It has become trendy of late for film critics to note that one member of an ensemble “acts like he’s in another movie”—which is code for directorial incompetence or narrative incoherence, but is rarely an actual casting faux pas. Despite being both incompetent and incoherent, The Beach exhibits a casting error of monumental proportion—only Leonardo DiCaprio understands what kind of movie he’s in. No one else has any idea what the point or tone ought to be—not the rest of the cast, not the editor, and certainly not the golden trio of director Danny Boyle, producer Andrew Macdonald, and screenwriter John Hodge, always referred to as the “Trainspotting team”—as if A Life Less Ordinary had never happened. (Who says one’s Hollywood cred is only as strong as one’s latest box office receipts?)
Adapted from Alex Garland’s best-selling novel, The Beach is supposedly a surreal parable about Western culture’s urge to cheapen and despoil all that is good and natural—an Edenic fable about eco-panic and consumerist ruin. In the butter fingers of Hodge and Boyle, however, the story becomes an unwieldy totem pole of chunklike ideas, none of them compatible: part hippie beach fantasy, part Heart of Darkness descent into jungle heck, part penny-ante social metaphor (call it Lord of the Fleas), part utopian coming-of-age story, in that order. Everyone activates beatific smiles, crazed roving eyeballs, or stoned torpor as required, while DiCaprio rips into each scene like a terrier with a yummy pant leg. Somebody—either the entire cast, crew, and production company or Leo himself—has gotten hold of the wrong end of the stick.
I would like to have seen the film DiCaprio thinks he’s in—my best guess is that he read the script and took the stupid parts for a joke and the incoherent ones for a comment on the Western character’s dearth of useful responses to environmental challenge. While the script soberly insists that his character, an American tourist named Richard on the bum in Thailand, is a naive player whose desires wreck paradise’s communal peace, DiCaprio’s Richard evinces a repellent, blind selfishness as well as shades of self-doubt. The center of the film, Richard is the ugly American, but Boyle cannot resist trying to free Leo of his character’s moral responsibilities any more than he could resist casting the Twenty-Million-Dollar Man in the first place. When your star is two-fifths of your total budget, he’d better be playing the good guy.

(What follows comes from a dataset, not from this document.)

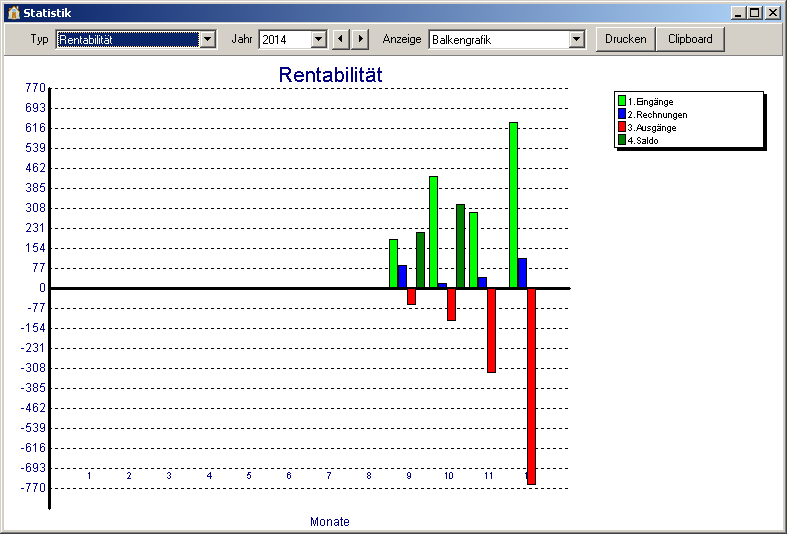Viewport: 787px width, 534px height.
Task: Select the red Ausgänge legend swatch
Action: pos(622,128)
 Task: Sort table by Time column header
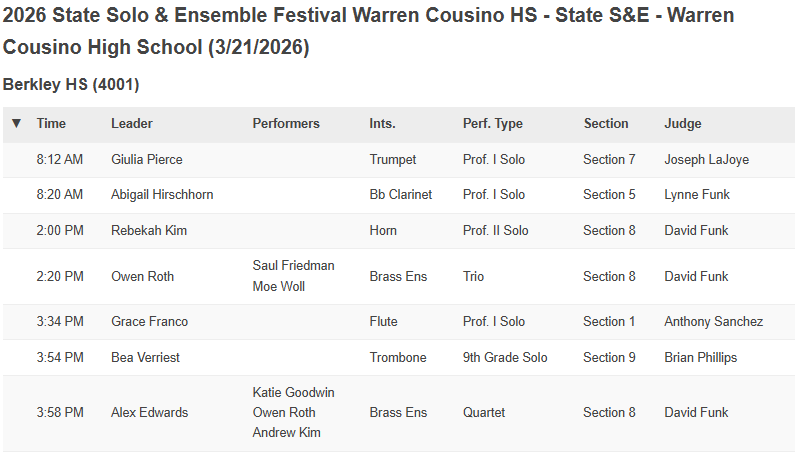[51, 124]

Richard first washes up in a crummy tourist hotel where he encounters a number of interesting neighbors—a sexy French girl named Francoise (Virginie Ledoyen) and her arrogant boyfriend, Etienne (Guillaume Canet), on one side; an emaciated madman (Robert Carlyle) in shredded clothes on the other. The laughing loony calls himself Daffy and, after passing Richard some weed through the transom, unspools a hard-to-believe tale of the secret, pristine beach, located on a nearby island, that has been both his paradise and his downfall. Even infrequent moviegoers will anticipate Daffy’s horrible death by self-inflicted razor slashes and the hand-drawn map Richard finds affixed to his own door.

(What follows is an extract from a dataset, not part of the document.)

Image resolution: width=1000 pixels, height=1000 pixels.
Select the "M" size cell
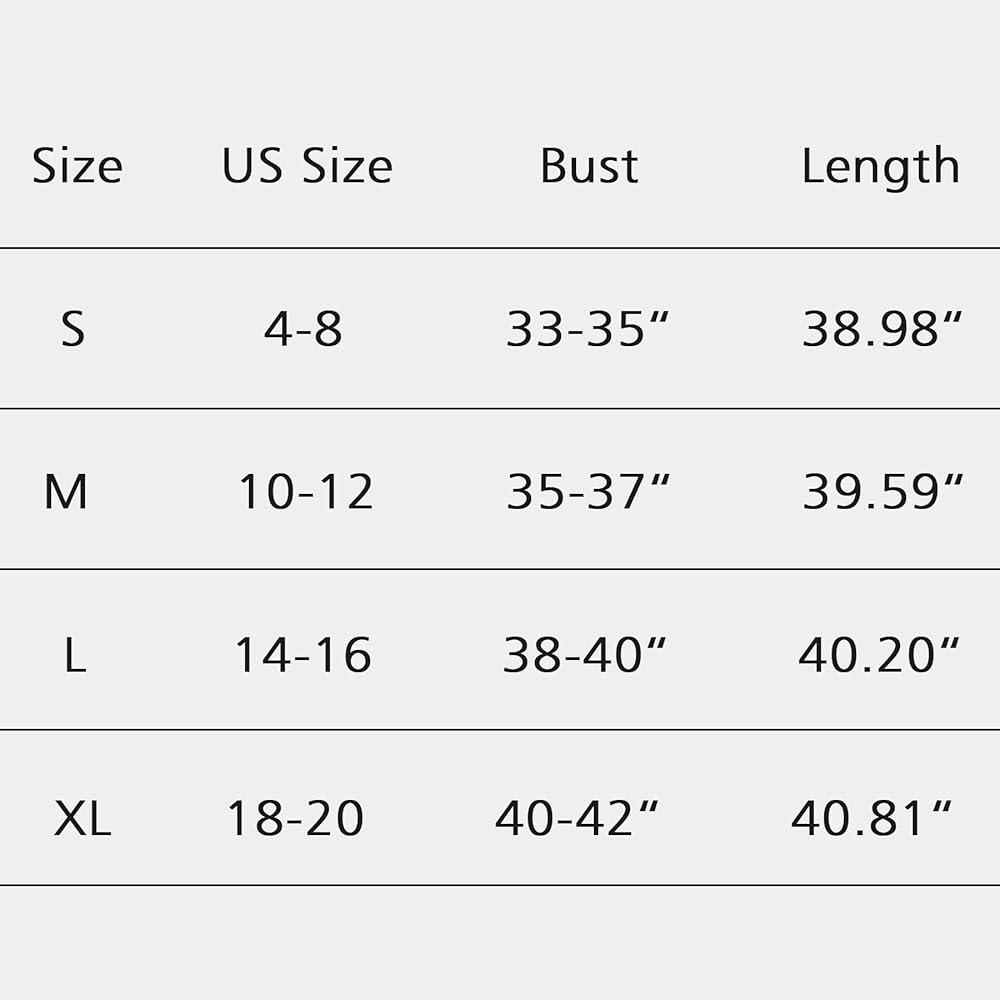tap(66, 491)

For a forbidden island, it doesn’t seem hard to get to. Richard has a couple of short conversations with the French couple by way of lusting after Francoise, and they all decide to head out together. Richard also leaves a copy of the map in the hands of two moronic stoners, offering a lousy explanation in voice-over—something about wanting to take a bit of home wherever he goes, which we understand to mean destruction and ignorance long before Richard does. Richard, Francoise, and Etienne get on a boat or two, undertake a short swim, skulk through lush marijuana fields to evade the gun-toting guards, and in the expensive part of the film—I mean, in the journey—leap over a 120-foot waterfall. They are promptly greeted by Keatie, an emissary from the beach community, who seems to figure that anyone who can make it this far deserves to join the secret society.
Before The Beach decides what it’s going to do with this setup, it’s fine, if unfocused—the real action doesn’t begin until we see the beach and its proprietors. Unfortunately, neither are worth taking seriously. The beach looks like something from AsiaDisney, with huge, waxy, overbright flowers blooming 10 feet from the shore and a hut commune with all prim cons. Presided over by Sal (Tilda Swinton), a British matriarch with a boyfriend called Bugs (might this be a link to the late Daffy? actually, no), the beach folk are annoying hippies from all over the Western hemisphere who smoke pot every living second and ask for numerous frivolities whenever someone has to make a rice run into the big city.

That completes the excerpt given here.